These notes replace those issued in January 2000.
LAU MAK Yee-ming, Alice
Commissioner of Inland Revenue
September 2006
Our web site : www.ird.gov.hk
DEPARTMENTAL INTERPRETATION AND PRACTICE NOTES
No. 37(REVISED)
CONTENT
Paragraph
Background 1
The deduction 2
Donations 3
Donation must be a donation of money 5
Recipient must be a tax-exempt charitable institution or trust of a 6
public character
Aggregate of donations not less than $100 11
Deduction limited to 25% of assessable income 12
Multiple claimants for same donation 15
Donations allowed under profits tax 17
BACKGROUND
With the enactment of the Inland Revenue (Amendment) Ordinance
1998, a concessionary deduction for approved charitable donations made in the
year of assessment by taxpayers subject to salaries tax and personal assessment
is allowable under section 26C of the Inland Revenue Ordinance (the
Ordinance). The deduction for approved charitable donations was first enacted
in section 42(1) by the Inland Revenue (Amendment) Ordinance 1970. The
basic principles underlying the granting of the deduction have remained
substantially unchanged since its enactment.
THE DEDUCTION
2. Section 26C of the Ordinance allows a deduction for approved
charitable donations made by a person during the year of assessment. The
basic criteria governing the granting of the deduction are -
• the payment must be a donation
• the donation must be a donation of money
• the donation must be to a charitable institution or trust of a public
character which is exempt from tax under section 88 of the
Ordinance or the Government
• the donation must be for charitable purposes
• the aggregate of the person’s donations (including the donations
of his or her spouse, not being a spouse living apart from the
person) must not be less than $100
• the allowable deduction in any year cannot exceed 25%1 of the
person’s assessable income
• a deduction in respect of the same donation cannot be granted to
more than one person
• no deduction is granted if the donation is allowable under profits
tax.
1
For years of assessment up to and including the year of assessment commencing 1 April 2002, the
percentage is 10%
DONATIONS
3. In its ordinary sense, the word “donation” means a gift. A “gift” is a
transfer of property in a thing without any valuable consideration. To
constitute a gift, the property transferred must be transferred voluntarily and
not as a result of a contractual obligation to transfer it. Further, the transferor
cannot receive any benefit or advantage of a material character by way of
return [Sanford Yung-tao Yung v. C.I.R. 1 HKTC 1081]. There is no provision
in the Ordinance to permit payments to be apportioned into “charitable” and
“material benefit” components. If the person making the payment received a
material benefit, the whole of the payment falls outside of the ambit of a gift
because the requirement that no material advantage may accrue to the donor, is
breached. Payments other than those which are strictly gifts are not donations
for the purposes of section 26C.
4. Payments that fall outside the categorisation of donations include
payments for grave spaces, purchases of raffle tickets, admission fees to charity
film shows and the cost of tickets for charity balls and concerts etc. The receipt
by the donor of a benefit which is minute in nature does not compromise the
“materiality” requirement to preclude the payment from being a donation.

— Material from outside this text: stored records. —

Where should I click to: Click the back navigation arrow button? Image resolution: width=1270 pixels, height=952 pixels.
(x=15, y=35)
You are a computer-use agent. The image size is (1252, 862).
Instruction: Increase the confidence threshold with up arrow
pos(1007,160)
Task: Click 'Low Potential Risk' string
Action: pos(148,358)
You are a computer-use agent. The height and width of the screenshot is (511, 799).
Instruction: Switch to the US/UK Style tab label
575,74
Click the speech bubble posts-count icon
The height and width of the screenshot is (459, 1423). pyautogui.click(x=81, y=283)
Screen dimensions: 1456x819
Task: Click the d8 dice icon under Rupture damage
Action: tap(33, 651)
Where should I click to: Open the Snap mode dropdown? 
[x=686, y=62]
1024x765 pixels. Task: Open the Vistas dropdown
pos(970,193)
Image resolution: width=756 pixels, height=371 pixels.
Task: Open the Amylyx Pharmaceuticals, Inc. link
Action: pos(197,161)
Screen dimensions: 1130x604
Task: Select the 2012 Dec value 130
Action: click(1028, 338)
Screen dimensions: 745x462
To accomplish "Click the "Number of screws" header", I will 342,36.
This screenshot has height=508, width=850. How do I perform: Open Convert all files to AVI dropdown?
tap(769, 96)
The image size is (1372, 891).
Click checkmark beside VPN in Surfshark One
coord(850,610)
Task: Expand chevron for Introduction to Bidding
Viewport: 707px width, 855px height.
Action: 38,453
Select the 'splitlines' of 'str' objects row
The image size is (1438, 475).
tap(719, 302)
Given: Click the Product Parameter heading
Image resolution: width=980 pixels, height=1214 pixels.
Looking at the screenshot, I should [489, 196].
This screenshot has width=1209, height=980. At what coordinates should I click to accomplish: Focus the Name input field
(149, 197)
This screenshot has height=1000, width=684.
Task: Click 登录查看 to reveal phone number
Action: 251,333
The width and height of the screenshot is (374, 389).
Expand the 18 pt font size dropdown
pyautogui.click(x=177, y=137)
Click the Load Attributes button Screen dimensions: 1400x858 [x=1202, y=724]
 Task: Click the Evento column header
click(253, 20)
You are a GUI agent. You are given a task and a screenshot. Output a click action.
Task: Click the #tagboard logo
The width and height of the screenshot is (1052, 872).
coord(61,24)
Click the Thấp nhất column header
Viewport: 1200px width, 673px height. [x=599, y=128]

Benefits received by donors which fall within the classification of “minute”
include badges, flags and other similar token acknowledgements of a donation.
DONATION MUST BE A DONATION OF MONEY
5. The term “approved charitable donation” is defined in section 2 of
the Ordinance. It is a donation of money to -
• any charitable institution or trust of a public character that is
exempt from tax under section 88 of the Ordinance; or
• the Government
for charitable purposes.
The donation must be one of money. Deductions under section 26C cannot be
allowed for the monetary value of any property (such as landed property or
works of art) gifted to a charitable institution or trust of a public character.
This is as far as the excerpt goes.